MHB Correctness of Statements about Set A in Metric Space X

[Euge]

Furthermore, since $A$ has empty interior, $A$ cannot be open, making (c) the correct answer.

 

[I like Serena]

I do not see how $A$ has empty boundary. The closure of $A$ is $[0,1]$ since the irrationals are dense in the reals, and $A$ has empty interior since the rationals are dense in the reals. So wouldn't $\partial A$, being $\bar{A} - \operatorname{Int}(A)$, equal $[0,1]$?

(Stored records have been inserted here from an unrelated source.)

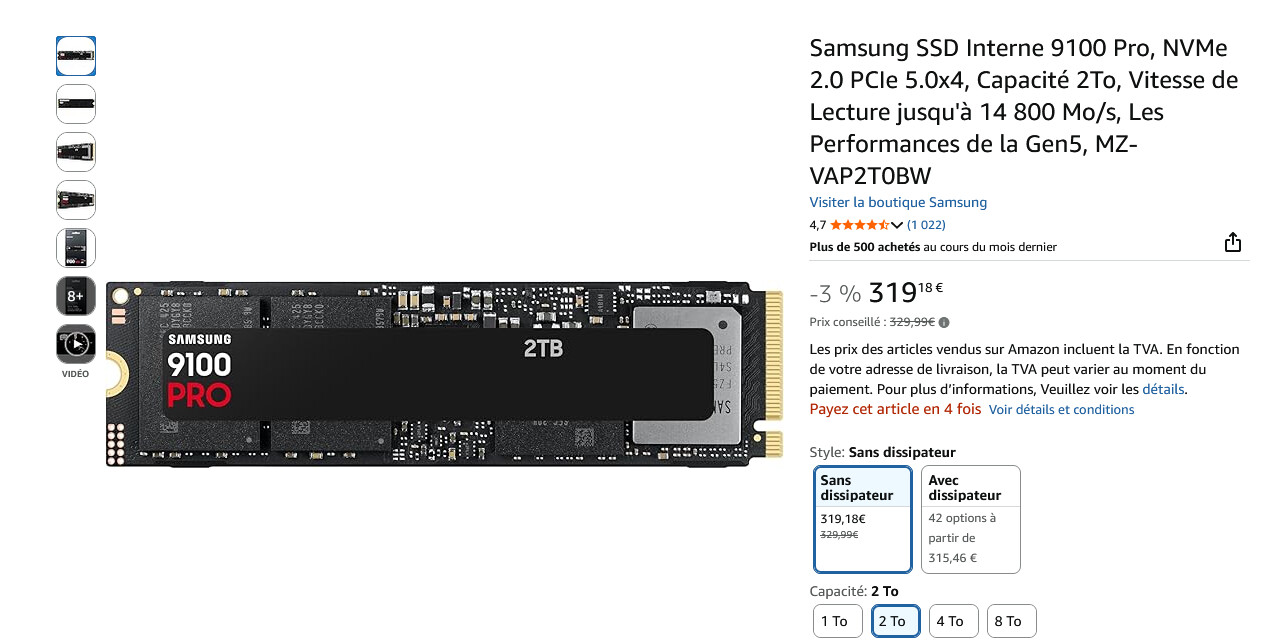The height and width of the screenshot is (644, 1271).
Task: Select the first product image thumbnail
Action: (x=76, y=56)
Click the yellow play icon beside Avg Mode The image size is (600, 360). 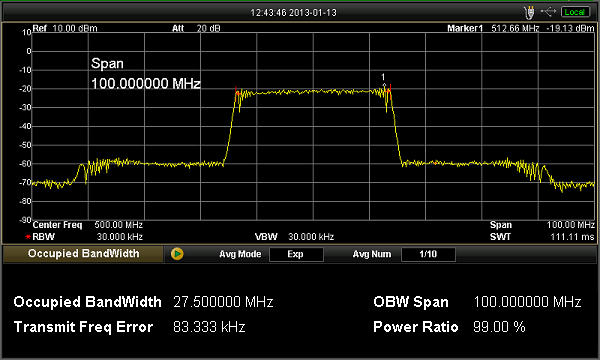tap(177, 254)
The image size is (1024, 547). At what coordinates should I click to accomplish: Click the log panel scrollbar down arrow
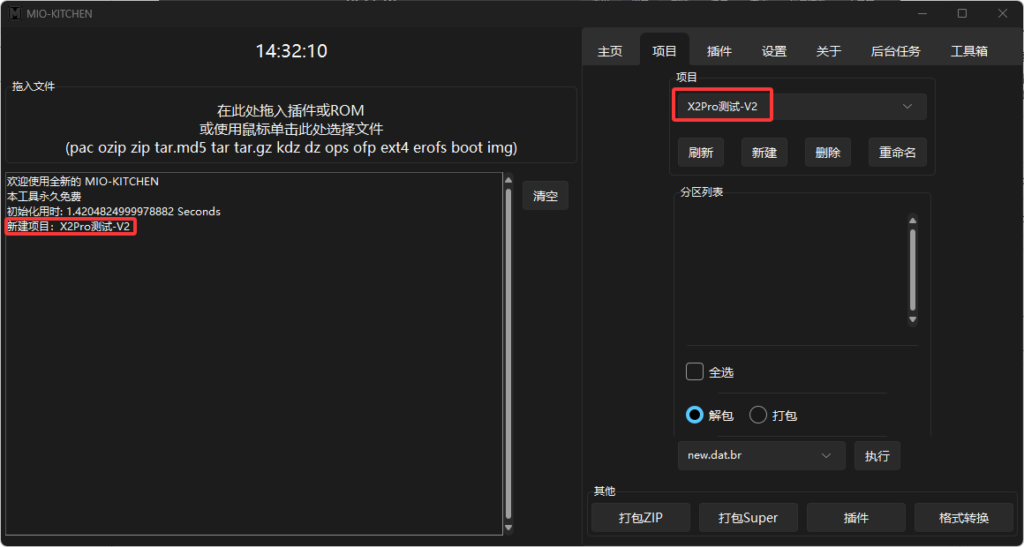tap(508, 528)
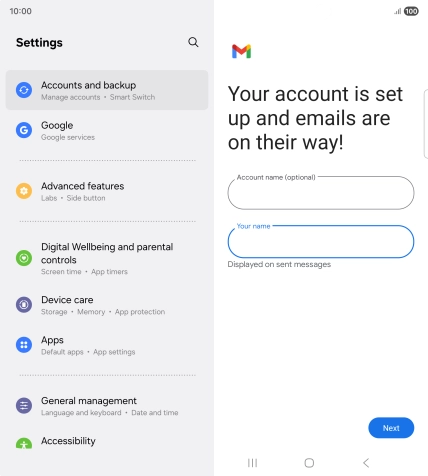Tap the Google G icon

click(24, 130)
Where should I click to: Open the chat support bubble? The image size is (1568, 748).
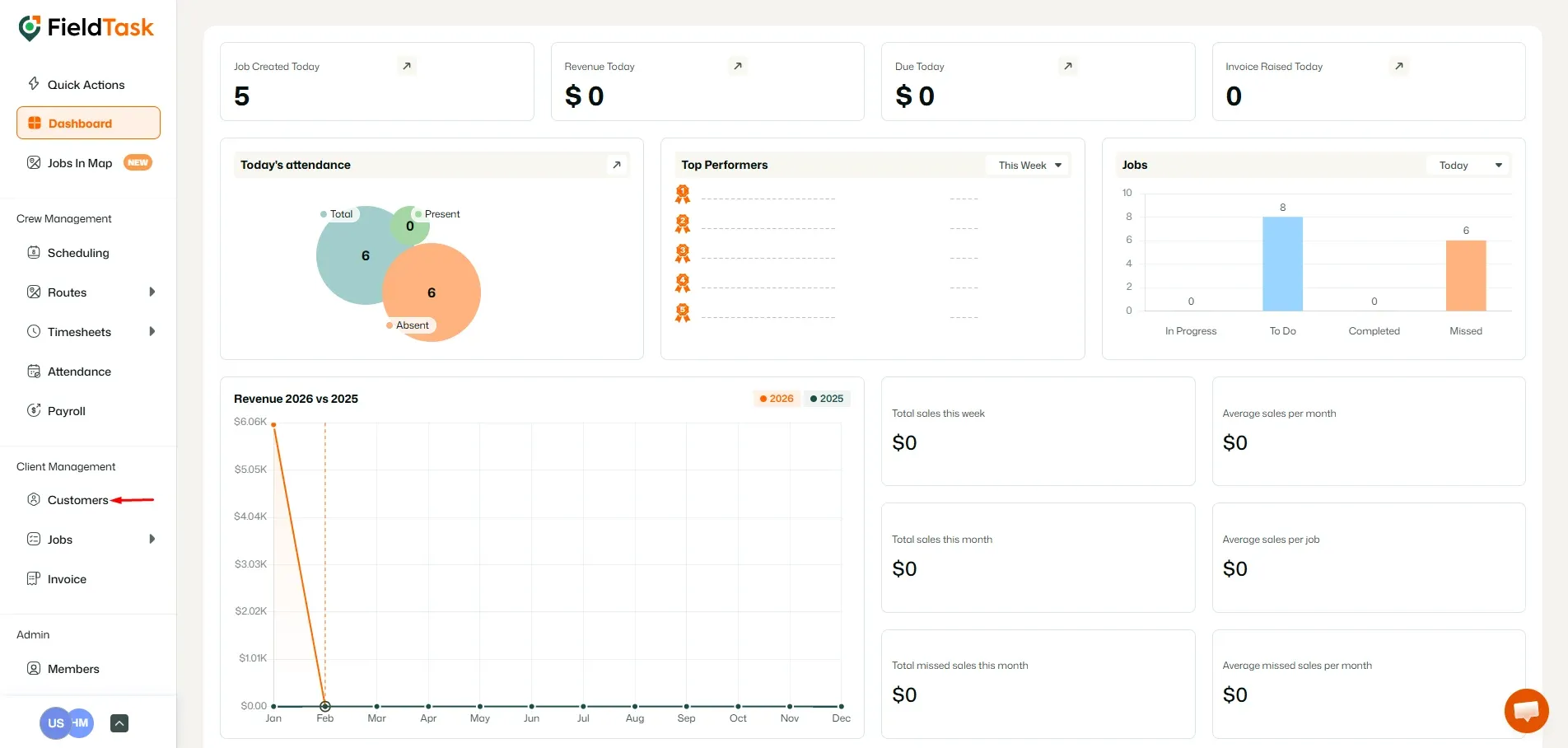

The topology is $X=\mathbb R\setminus\mathbb Q$ with the usual metric.
So none of the rationals can be part of either the interior or the boundary.
So the closure of $A$ is $[0,1]\setminus \mathbb Q$, which is the same as the interior of $A$, making the boundary $\partial A$ empty, doesn't it?

 

[Euge]

Looking back at the original question, it appears that I overlooked that $A$ inherits the subspace topology relative to $X$, not to $\Bbb R$. My apologies. Certainly $A = (0,1) \cap X$, which is relatively open in $X$, and $X - A = (\Bbb R - \Bbb [0,1]) \cap X$, which is relatively open in $X$; thus, $A$ is both open and closed in $X$, so that $A$ has empty boundary.